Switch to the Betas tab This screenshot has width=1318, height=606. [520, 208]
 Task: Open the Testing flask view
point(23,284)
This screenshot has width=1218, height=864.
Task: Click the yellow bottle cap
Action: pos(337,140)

## What the task requires
List each line of the listing above that contains the word "height".

## Correct response
Switch to the Betas tab This screenshot has width=1318, height=606. [520, 208]
This screenshot has width=1218, height=864.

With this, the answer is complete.